1987 yılında DYP’den milletvekili ve ardından yine DYP’nin bakanlarından biri olan Cavit Çağlar, sahibi olduğu Olay TV’nin kapatılma sebebi olarak kanalın HDP çizgisinde yayın yapmasını gösterdi. Kanalın Genel Yayın Yönetmeni Süleyman Sarılar ise Çağlar’ın “Bana iktidardan ağır baskı var, devam edemeyeceğim” dediğini aktardı. Ardından ise AKP iktidarının Cumhurbaşkanlığı İletişim Başkanı Fahrettin Altun, çeşitli şirketleri bulunan Çağlar’ın TMSF’ye olan borcunu ödediği döneme ait dosyaları yeniden açmakla ve mallarına el koymakla tehdit ettiği ortaya çıktı. İşten çıkarılacakların adlarının bulunduğu ve kanala atanacak kayyımların belirlendiği listenin Çağlar’a gönderildiği, ancak kanalın diğer ortağı tarafından durum kabul edilmeyince Çağlar’ın kanalı kapattığı ifade edildi.
Direk cumhurbaşkanlığınca basın kuruluşlarına yönelik bu baskı ve tehditler basın özgürlüğünün geldiği vahim noktayı gösteriyor. Bu olay; hukukun, yasaların artık işlemediğini ve devletin mafyalaşmış bir çete gibi davranarak kendisine muhalif olan her sesi susturmak için gayri ahlaki yollar izlediğini kanıtladı. Fakat, dikkat edilmesi gereken ve basın özgürlüğünün tarih içindeki her daim kısıtlanmış olduğu gerçeğine eklenmesi gereken bir diğer olgu ise, AKP’nin artık bunu açıktan açığa yapıyor oluşudur. Hiçbir hukuki işleme gerek duymadan tehditlerle işini gören AKP, ortaya atılan iddialara cevap vermeyerek de tüm basın kuruluşlarına aba altından sopa göstermiş oluyor. İktidarın, yargısından kolluk güçlerine ve medyasına kadar kendisine oluşturduğu dokunulmazlık zırhı içerisinde istediğini yapabileceğini gösteriyor.

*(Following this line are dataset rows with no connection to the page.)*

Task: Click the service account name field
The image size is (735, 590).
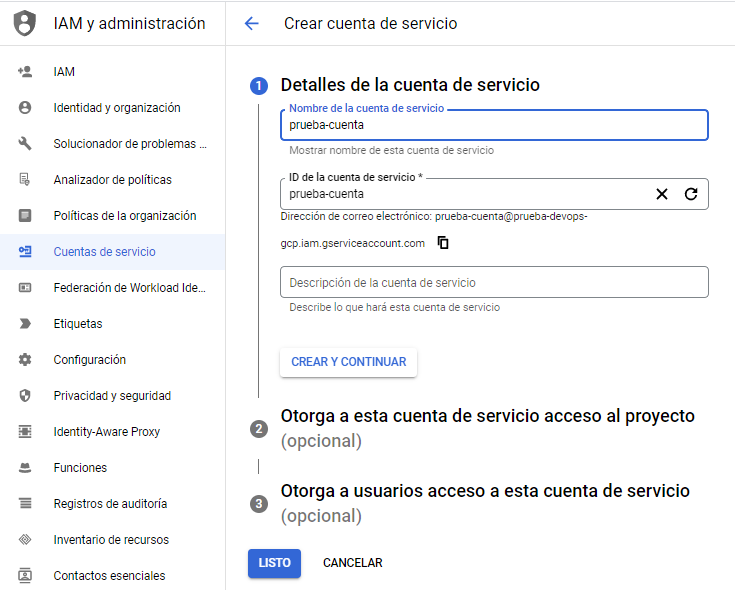Action: tap(494, 126)
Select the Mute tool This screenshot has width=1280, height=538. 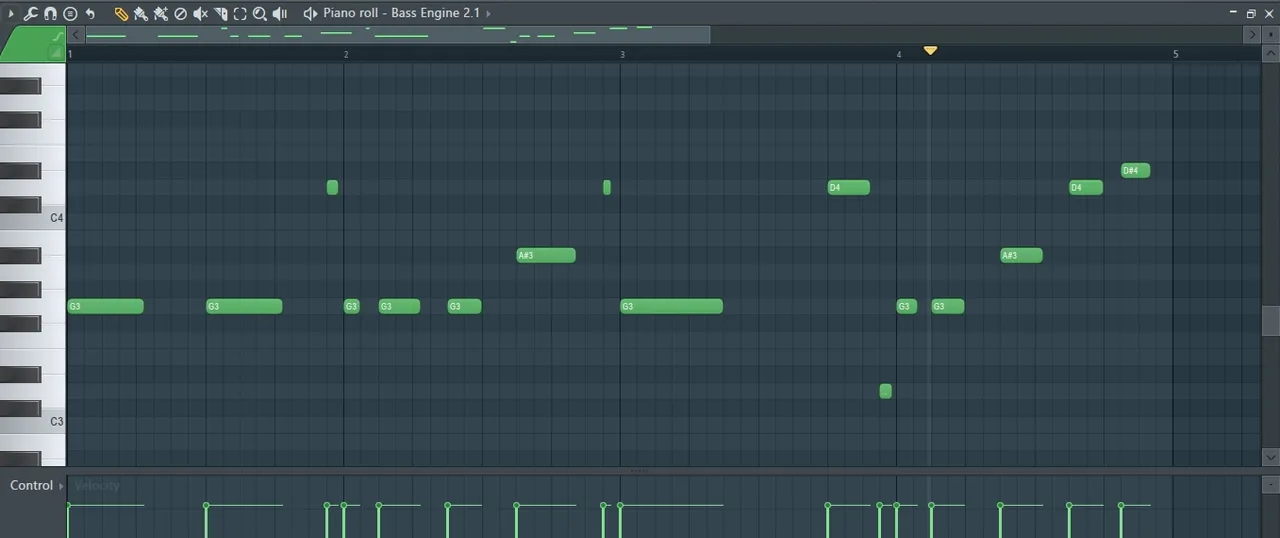[x=200, y=13]
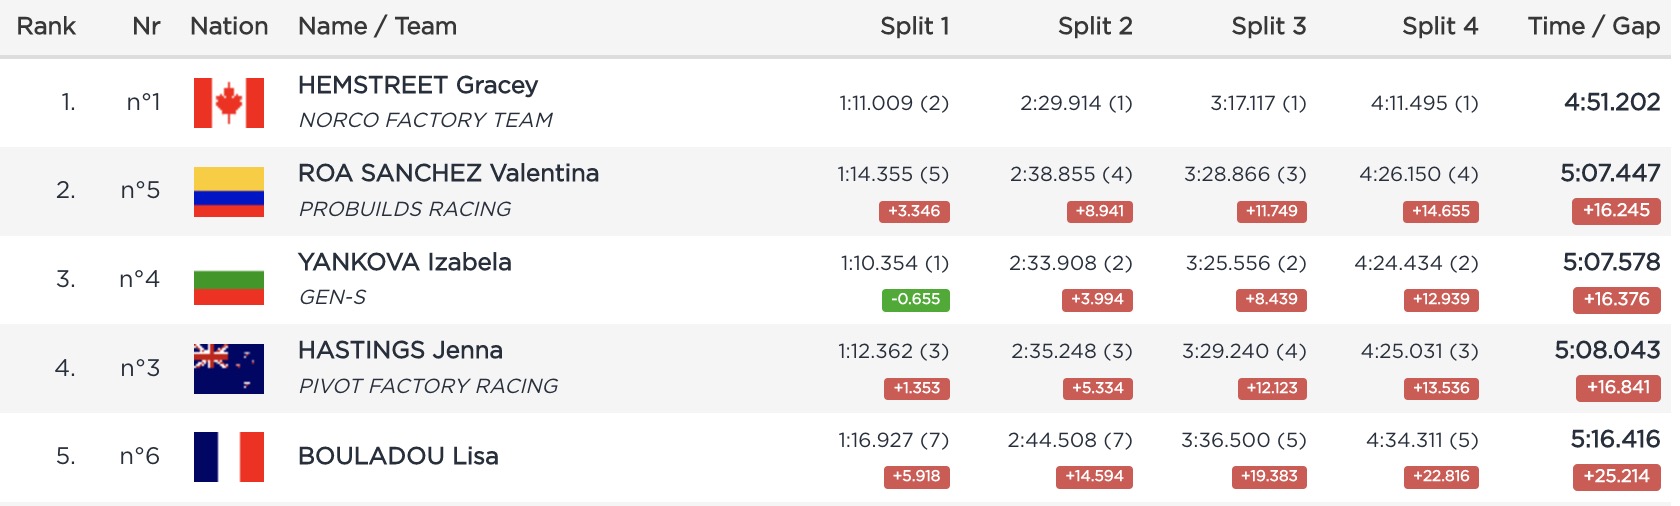Image resolution: width=1680 pixels, height=506 pixels.
Task: Click the Split 1 column header
Action: pos(914,27)
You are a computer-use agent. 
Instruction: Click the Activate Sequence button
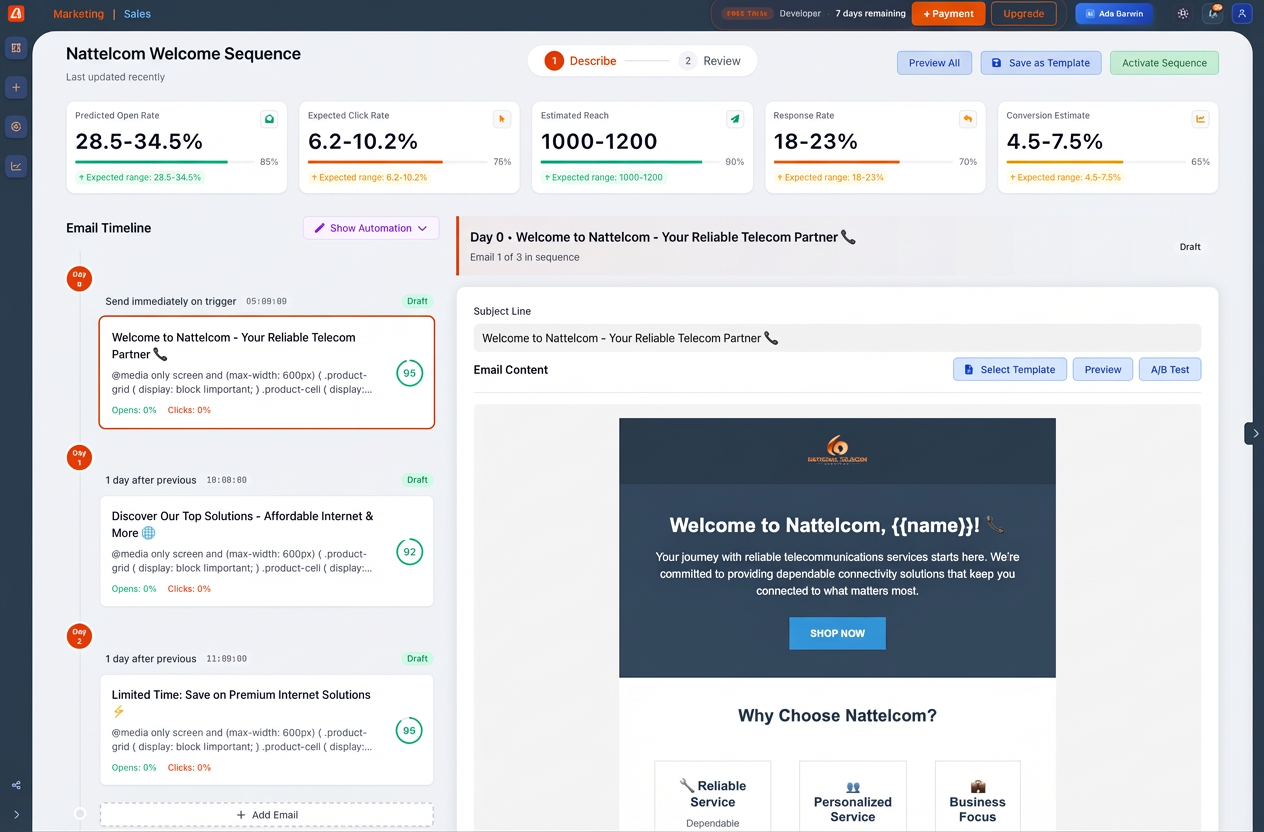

Düşünce ve basın özgürlüğü için
Tüm bu yaşananlarının AKP iktidarının “hukuk reformu yapıyoruz” söylemleri ile çakışması ise durumu daha da trajikleştiriyor. Tarafı olduğu Avrupa İnsan Hakları Mahkemesi’nin karalarına ve kendi iç hukukuna uymayan AKP iktidarının yapacağı “hukuk reformu” ise en iyi ihtimalle kendi gayri meşru fiillerine yasal zeminler oluşturmaktan başka bir sonuç yaratmayacaktır.
Bütünlüğü içerisinde bu tablo şu gerçeği bir kez daha gözler önüne sermektedir: Hak kazanımı ve kullanımı ancak ve ancak kitlelerin mücadeleleri ile sağlanabilir. Burada kısaca değindiğimiz basın ve düşünce özgürlüğüne yönelik saldırılar kadar tarihte bu hak uğuruna verilen mücadeleler de vardır. Düşünce ve basın özgürlüğünün anayasalara, kanunlara bir ilke olarak girebilmesi dahi bu mücadelelerin eserdir. Onu kalıcılaştırmak, uygulanabilir kılmak ise artık sosyalist mücadelenin, sınıf mücadelesinin sorunu ve kapsamı içindedir. Zira, kapitalist düzen basın ve düşünce özgürlüğü kapsamında kâğıt üzerinde kalan yap-boz düzenlemeler yapmaktan ve minareye kılıf uydurmaktan başka bir şey yapmamıştır, yapmayacaktır da.
Hür düşünce, hür basın bir insan hakkı olarak ancak insanın insan tarafından sömürülmediği sosyalizmde hayat bulacak, yerlerde sürünmekten kurtulacaktır.